Köln – Unscheinbar ist die Installation „Kaltes Eck“ von Tom Fecht, über die am Ende der Markmannsgasse täglich zahlreiche Menschen gehen oder radeln, um das Rheinufer in der nördlichen Altstadt Kölns zu erreichen. Das Werk aus dem Kunstprojekt „Namen und Steine“ besteht aus mehr als 100 in den Boden eingelassenen Steinen auf denen die Namen von Kölnern zu lesen sind, die an den Folgen von Aids-Erkrankungen verstorben sind. Einmal im Jahr ist der 1998 entstandene Ort allerdings die zentrale Gedenkstelle für die Mitglieder der Trans- und Homosexuellen-Szene, wenn im Rahmen der Veranstaltungen „Cologne Pride“ und „Christopher Street Day“ (CSD) den Toten gedacht wird.

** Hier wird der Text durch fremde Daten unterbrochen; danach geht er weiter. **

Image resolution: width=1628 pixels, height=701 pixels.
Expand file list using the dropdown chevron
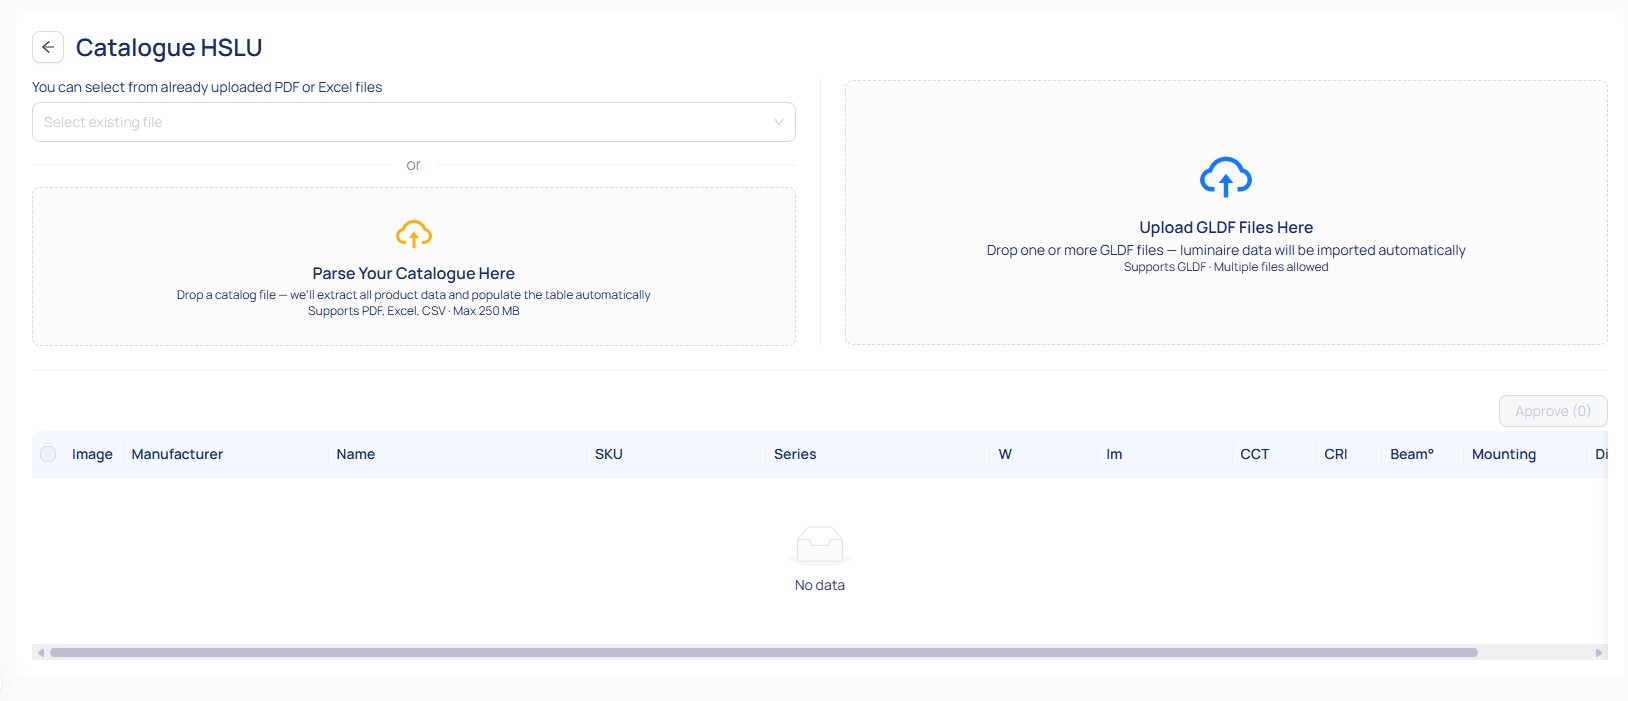778,122
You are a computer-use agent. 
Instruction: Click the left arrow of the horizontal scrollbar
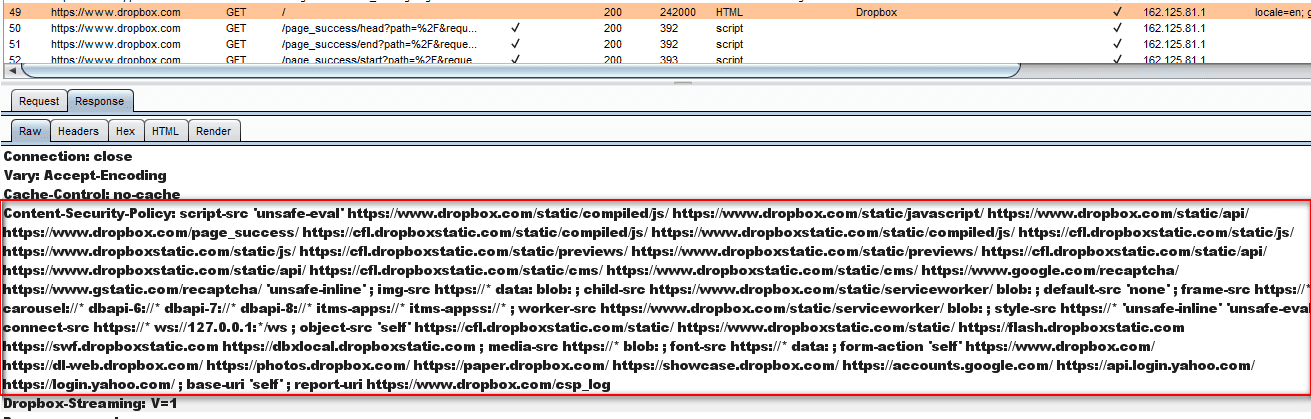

„Seit mehr als zehn Jahren versammeln wir uns regelmäßig hier, um die Erinnerung an diese Menschen und ihre Geschichten aufrecht zu erhalten, jedes Jahr fügen wir neue Steine und Namen hinzu “, sagte Kölns Bürgermeisterin Elfi Scho-Antwerpes (SPD), die in ihrem Amt als Vorstand der Aidshilfe Köln am Freitagabend eine Rede vor rund 40 Menschen hielt, die mit Blumen zu der Kunstinstallation gekommen waren.

CSD und Pride verschoben

Die Schutzauflagen vor dem neuartigen Coronavirus machten es 2020 in Köln unmöglich, in gewohnter Weise um die Opfer des schon seit Jahrzehnten auf der Welt verbreiteten HI-Virus zu trauern. Wie viele andere Großveranstaltungen auch, sind die für Juni und Juli angesetzten Cologne Pride und CSD aufgrund der Covid-19-Pandemie vom Ausrichter, dem Kölner Lesben- und Schwulen Tag (Klust) abgesagt, beziehungsweise zunächst in den Herbst verschoben worden.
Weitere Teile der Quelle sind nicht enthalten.